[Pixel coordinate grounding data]
========
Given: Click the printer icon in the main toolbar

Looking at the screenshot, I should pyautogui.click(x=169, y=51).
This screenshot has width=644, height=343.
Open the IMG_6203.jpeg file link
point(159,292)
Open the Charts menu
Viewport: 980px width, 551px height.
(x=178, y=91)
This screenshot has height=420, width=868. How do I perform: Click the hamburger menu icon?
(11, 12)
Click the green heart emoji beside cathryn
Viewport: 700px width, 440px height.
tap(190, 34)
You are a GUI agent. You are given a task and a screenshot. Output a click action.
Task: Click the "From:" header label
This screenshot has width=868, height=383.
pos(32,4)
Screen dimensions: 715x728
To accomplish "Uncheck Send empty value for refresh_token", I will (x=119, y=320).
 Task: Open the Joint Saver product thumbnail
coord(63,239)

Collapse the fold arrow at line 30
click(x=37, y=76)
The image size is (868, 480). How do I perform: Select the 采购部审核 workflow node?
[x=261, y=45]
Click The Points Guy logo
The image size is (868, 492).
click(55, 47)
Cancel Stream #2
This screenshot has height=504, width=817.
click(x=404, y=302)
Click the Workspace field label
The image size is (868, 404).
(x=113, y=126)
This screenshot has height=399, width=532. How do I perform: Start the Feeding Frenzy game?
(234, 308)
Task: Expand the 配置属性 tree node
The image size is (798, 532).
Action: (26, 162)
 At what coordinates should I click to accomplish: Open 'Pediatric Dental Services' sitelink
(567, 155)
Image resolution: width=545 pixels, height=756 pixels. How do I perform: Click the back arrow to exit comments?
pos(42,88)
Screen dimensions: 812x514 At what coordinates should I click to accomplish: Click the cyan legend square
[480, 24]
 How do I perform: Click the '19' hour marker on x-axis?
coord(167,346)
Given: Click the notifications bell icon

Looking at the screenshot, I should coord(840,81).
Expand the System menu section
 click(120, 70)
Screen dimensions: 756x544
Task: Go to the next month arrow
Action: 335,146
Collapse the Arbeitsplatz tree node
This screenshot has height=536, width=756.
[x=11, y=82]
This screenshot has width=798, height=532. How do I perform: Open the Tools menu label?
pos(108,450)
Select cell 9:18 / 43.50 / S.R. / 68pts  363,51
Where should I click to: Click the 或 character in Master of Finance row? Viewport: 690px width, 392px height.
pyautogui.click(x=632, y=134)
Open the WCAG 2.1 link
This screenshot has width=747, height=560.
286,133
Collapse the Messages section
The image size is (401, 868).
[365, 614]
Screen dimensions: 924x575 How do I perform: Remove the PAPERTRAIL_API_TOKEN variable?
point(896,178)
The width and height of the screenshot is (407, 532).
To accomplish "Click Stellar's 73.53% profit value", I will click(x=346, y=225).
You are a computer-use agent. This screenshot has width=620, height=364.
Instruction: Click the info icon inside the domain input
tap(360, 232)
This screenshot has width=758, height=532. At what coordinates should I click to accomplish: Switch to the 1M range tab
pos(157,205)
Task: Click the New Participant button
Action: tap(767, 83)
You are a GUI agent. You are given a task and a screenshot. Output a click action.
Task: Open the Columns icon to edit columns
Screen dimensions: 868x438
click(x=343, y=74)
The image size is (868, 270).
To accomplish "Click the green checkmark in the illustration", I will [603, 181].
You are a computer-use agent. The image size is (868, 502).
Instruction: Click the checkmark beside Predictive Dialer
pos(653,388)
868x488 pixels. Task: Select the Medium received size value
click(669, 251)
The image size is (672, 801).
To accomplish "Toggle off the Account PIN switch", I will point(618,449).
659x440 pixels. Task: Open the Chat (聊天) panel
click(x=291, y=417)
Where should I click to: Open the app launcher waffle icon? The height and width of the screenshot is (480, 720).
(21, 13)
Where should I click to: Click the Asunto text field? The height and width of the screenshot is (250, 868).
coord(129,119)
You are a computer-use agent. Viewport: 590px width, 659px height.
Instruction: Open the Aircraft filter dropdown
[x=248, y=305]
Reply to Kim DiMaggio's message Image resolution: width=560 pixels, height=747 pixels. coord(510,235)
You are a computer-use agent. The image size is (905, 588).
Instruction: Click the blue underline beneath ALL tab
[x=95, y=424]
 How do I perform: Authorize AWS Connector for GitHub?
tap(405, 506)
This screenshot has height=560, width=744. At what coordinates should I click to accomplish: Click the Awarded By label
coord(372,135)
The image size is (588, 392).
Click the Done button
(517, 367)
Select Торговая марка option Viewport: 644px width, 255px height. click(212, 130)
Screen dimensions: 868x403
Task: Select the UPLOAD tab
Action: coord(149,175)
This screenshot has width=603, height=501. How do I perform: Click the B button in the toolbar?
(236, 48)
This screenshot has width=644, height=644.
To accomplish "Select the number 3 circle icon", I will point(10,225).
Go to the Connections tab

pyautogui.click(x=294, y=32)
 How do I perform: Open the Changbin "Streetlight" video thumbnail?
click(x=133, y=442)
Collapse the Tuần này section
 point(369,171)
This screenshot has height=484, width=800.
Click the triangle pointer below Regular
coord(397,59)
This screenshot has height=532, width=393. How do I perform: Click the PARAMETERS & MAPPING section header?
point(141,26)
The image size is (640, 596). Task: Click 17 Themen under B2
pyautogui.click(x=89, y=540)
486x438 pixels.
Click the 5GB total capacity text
========
| What this task involves |
Word for word, return the entire set of entries.

| Output of the task |
Given: Click the printer icon in the main toolbar

Looking at the screenshot, I should pyautogui.click(x=169, y=51).
This screenshot has width=644, height=343.
Open the IMG_6203.jpeg file link
point(159,292)
Open the Charts menu
Viewport: 980px width, 551px height.
(x=178, y=91)
This screenshot has height=420, width=868. How do I perform: Click the hamburger menu icon?
(11, 12)
Click the green heart emoji beside cathryn
Viewport: 700px width, 440px height.
tap(190, 34)
You are a GUI agent. You are given a task and a screenshot. Output a click action.
Task: Click the "From:" header label
This screenshot has width=868, height=383.
pos(32,4)
Screen dimensions: 715x728
To accomplish "Uncheck Send empty value for refresh_token", I will (x=119, y=320).
 Task: Open the Joint Saver product thumbnail
coord(63,239)

Collapse the fold arrow at line 30
click(x=37, y=76)
The image size is (868, 480). How do I perform: Select the 采购部审核 workflow node?
[x=261, y=45]
Click The Points Guy logo
The image size is (868, 492).
click(55, 47)
Cancel Stream #2
This screenshot has height=504, width=817.
click(x=404, y=302)
Click the Workspace field label
The image size is (868, 404).
(x=113, y=126)
This screenshot has height=399, width=532. How do I perform: Start the Feeding Frenzy game?
(234, 308)
Task: Expand the 配置属性 tree node
The image size is (798, 532).
Action: (26, 162)
 At what coordinates should I click to accomplish: Open 'Pediatric Dental Services' sitelink
(567, 155)
Image resolution: width=545 pixels, height=756 pixels. How do I perform: Click the back arrow to exit comments?
pos(42,88)
Screen dimensions: 812x514 At what coordinates should I click to accomplish: Click the cyan legend square
[480, 24]
 How do I perform: Click the '19' hour marker on x-axis?
coord(167,346)
Given: Click the notifications bell icon

Looking at the screenshot, I should coord(840,81).
Expand the System menu section
 click(120, 70)
Screen dimensions: 756x544
Task: Go to the next month arrow
Action: 335,146
Collapse the Arbeitsplatz tree node
This screenshot has height=536, width=756.
[x=11, y=82]
This screenshot has width=798, height=532. How do I perform: Open the Tools menu label?
pos(108,450)
Select cell 9:18 / 43.50 / S.R. / 68pts  363,51
Where should I click to: Click the 或 character in Master of Finance row? Viewport: 690px width, 392px height.
pyautogui.click(x=632, y=134)
Open the WCAG 2.1 link
This screenshot has width=747, height=560.
286,133
Collapse the Messages section
The image size is (401, 868).
[365, 614]
Screen dimensions: 924x575 How do I perform: Remove the PAPERTRAIL_API_TOKEN variable?
point(896,178)
The width and height of the screenshot is (407, 532).
To accomplish "Click Stellar's 73.53% profit value", I will click(x=346, y=225).
You are a computer-use agent. This screenshot has width=620, height=364.
Instruction: Click the info icon inside the domain input
tap(360, 232)
This screenshot has width=758, height=532. At what coordinates should I click to accomplish: Switch to the 1M range tab
pos(157,205)
Task: Click the New Participant button
Action: tap(767, 83)
You are a GUI agent. You are given a task and a screenshot. Output a click action.
Task: Open the Columns icon to edit columns
Screen dimensions: 868x438
click(x=343, y=74)
The image size is (868, 270).
To accomplish "Click the green checkmark in the illustration", I will [603, 181].
You are a computer-use agent. The image size is (868, 502).
Instruction: Click the checkmark beside Predictive Dialer
pos(653,388)
868x488 pixels. Task: Select the Medium received size value
click(669, 251)
The image size is (672, 801).
To accomplish "Toggle off the Account PIN switch", I will point(618,449).
659x440 pixels. Task: Open the Chat (聊天) panel
click(x=291, y=417)
Where should I click to: Open the app launcher waffle icon? The height and width of the screenshot is (480, 720).
(21, 13)
Where should I click to: Click the Asunto text field? The height and width of the screenshot is (250, 868).
coord(129,119)
You are a computer-use agent. Viewport: 590px width, 659px height.
Instruction: Open the Aircraft filter dropdown
[x=248, y=305]
Reply to Kim DiMaggio's message Image resolution: width=560 pixels, height=747 pixels. coord(510,235)
You are a computer-use agent. The image size is (905, 588).
Instruction: Click the blue underline beneath ALL tab
[x=95, y=424]
 How do I perform: Authorize AWS Connector for GitHub?
tap(405, 506)
This screenshot has height=560, width=744. At what coordinates should I click to accomplish: Click the Awarded By label
coord(372,135)
The image size is (588, 392).
Click the Done button
(517, 367)
Select Торговая марка option Viewport: 644px width, 255px height. click(212, 130)
Screen dimensions: 868x403
Task: Select the UPLOAD tab
Action: coord(149,175)
This screenshot has width=603, height=501. How do I perform: Click the B button in the toolbar?
(236, 48)
This screenshot has width=644, height=644.
To accomplish "Select the number 3 circle icon", I will point(10,225).
Go to the Connections tab

pyautogui.click(x=294, y=32)
 How do I perform: Open the Changbin "Streetlight" video thumbnail?
click(x=133, y=442)
Collapse the Tuần này section
 point(369,171)
This screenshot has height=484, width=800.
Click the triangle pointer below Regular
coord(397,59)
This screenshot has height=532, width=393. How do I perform: Click the PARAMETERS & MAPPING section header?
point(141,26)
The image size is (640, 596). Task: Click 17 Themen under B2
pyautogui.click(x=89, y=540)
486x438 pixels.
Click the 5GB total capacity text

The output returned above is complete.